- _WHAT YOU ARE ASKED TO DO_:
Write out, unaltered, each line from the top of the records below down to the line where "Task: Click the 2026 Data badge" appears, that line included.

- _ENTRIES SHOWN_:
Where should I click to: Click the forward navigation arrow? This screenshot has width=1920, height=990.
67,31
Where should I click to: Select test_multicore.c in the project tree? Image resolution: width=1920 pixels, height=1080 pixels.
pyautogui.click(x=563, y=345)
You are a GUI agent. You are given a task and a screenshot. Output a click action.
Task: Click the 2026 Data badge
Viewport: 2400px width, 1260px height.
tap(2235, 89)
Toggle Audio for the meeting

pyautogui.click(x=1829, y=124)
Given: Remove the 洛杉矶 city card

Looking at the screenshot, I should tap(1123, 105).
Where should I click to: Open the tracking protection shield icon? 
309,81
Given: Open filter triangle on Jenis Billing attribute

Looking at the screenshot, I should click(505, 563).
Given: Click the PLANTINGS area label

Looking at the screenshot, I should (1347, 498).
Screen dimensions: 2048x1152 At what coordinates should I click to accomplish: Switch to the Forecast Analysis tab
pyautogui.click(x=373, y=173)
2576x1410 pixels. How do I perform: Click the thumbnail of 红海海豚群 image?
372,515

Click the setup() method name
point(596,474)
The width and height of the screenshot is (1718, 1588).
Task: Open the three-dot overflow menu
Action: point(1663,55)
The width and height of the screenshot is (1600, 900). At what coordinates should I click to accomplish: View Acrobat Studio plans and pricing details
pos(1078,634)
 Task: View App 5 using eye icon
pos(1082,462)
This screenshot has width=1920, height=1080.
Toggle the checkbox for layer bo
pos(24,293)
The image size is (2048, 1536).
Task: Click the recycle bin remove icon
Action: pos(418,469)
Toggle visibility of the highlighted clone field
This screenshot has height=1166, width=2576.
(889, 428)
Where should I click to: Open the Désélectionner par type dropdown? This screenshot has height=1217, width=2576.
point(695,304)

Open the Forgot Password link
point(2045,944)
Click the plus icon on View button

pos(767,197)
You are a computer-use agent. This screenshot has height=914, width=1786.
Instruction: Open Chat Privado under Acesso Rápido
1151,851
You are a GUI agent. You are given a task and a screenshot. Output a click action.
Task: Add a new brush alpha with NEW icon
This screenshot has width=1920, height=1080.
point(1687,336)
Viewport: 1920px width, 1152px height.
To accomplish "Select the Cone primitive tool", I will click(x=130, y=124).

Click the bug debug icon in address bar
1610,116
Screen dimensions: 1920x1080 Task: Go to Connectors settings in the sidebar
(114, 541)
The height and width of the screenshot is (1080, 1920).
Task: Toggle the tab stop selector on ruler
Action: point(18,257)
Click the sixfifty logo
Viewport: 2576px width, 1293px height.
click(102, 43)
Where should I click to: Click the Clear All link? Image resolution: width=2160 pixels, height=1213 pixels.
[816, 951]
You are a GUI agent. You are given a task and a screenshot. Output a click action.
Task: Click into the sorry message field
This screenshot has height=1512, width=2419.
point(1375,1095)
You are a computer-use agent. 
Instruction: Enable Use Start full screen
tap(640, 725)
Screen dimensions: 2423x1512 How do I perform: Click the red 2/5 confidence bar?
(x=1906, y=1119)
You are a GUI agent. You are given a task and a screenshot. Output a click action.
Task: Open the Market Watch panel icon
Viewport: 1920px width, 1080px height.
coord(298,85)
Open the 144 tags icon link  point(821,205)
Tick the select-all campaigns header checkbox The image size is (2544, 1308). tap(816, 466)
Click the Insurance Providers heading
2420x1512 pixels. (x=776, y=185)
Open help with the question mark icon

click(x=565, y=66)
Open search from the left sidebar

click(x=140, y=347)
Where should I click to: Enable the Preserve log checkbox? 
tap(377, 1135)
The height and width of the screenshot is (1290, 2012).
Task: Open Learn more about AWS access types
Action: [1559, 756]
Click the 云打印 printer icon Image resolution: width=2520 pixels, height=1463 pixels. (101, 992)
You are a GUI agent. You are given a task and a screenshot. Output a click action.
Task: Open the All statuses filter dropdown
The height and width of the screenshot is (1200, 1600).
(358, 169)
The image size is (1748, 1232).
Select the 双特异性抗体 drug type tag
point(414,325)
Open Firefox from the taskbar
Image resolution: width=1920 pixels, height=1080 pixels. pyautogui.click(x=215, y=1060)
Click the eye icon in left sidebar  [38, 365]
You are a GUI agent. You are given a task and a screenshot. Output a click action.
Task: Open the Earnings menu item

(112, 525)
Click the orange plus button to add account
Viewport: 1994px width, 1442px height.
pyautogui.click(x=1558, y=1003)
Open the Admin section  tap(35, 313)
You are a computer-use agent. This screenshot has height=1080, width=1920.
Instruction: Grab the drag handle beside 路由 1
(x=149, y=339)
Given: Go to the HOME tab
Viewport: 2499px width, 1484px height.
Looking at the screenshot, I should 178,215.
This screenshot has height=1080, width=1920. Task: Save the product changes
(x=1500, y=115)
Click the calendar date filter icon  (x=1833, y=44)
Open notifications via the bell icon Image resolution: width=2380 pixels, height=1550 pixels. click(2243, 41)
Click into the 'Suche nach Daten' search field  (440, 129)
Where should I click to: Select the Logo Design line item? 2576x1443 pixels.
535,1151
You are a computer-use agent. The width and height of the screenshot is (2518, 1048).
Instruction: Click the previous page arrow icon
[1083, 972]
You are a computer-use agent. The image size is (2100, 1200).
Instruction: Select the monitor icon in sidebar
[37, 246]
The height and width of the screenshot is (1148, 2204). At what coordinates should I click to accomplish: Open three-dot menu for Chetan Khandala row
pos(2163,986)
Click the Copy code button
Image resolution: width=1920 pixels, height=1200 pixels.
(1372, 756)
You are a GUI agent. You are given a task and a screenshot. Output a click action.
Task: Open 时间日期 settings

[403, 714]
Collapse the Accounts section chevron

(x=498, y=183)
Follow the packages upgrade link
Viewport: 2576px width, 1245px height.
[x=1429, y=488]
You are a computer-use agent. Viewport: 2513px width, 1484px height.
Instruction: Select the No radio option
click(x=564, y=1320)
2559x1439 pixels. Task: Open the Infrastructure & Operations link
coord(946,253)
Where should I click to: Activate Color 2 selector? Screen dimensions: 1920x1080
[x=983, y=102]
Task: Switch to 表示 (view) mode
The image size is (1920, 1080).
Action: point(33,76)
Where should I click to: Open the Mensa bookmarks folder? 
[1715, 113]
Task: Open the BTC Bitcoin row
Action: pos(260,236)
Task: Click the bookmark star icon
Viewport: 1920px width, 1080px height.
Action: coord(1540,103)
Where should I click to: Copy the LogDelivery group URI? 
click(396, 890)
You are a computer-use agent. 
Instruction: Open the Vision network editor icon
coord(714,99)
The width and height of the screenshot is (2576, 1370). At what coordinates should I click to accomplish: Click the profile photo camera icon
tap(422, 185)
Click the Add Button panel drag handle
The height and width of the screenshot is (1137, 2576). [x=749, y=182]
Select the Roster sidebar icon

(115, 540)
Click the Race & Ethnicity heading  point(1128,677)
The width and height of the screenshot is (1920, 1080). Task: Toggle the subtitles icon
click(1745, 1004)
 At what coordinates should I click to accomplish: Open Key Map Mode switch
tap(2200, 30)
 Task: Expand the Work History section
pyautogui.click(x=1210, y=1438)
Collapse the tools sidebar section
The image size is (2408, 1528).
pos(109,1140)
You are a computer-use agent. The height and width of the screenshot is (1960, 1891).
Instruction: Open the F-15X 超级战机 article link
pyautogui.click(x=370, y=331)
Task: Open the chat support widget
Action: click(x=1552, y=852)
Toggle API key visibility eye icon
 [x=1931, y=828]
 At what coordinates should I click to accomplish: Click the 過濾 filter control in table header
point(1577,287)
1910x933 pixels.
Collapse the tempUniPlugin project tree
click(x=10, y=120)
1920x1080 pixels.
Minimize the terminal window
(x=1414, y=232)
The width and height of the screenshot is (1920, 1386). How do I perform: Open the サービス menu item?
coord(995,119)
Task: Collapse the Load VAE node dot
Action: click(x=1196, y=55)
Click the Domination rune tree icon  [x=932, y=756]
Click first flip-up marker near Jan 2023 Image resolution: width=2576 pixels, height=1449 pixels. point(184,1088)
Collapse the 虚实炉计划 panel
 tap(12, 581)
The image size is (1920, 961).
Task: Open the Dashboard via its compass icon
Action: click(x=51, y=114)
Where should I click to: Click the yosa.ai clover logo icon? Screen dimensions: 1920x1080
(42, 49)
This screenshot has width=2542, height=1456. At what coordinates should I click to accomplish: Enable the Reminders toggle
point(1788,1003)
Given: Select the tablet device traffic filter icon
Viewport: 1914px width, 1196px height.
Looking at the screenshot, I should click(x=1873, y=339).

- _TASK RESPONSE_:
Where should I click to: Click the forward navigation arrow? This screenshot has width=1920, height=990.
67,31
Where should I click to: Select test_multicore.c in the project tree? Image resolution: width=1920 pixels, height=1080 pixels.
pyautogui.click(x=563, y=345)
You are a GUI agent. You are given a task and a screenshot. Output a click action.
Task: Click the 2026 Data badge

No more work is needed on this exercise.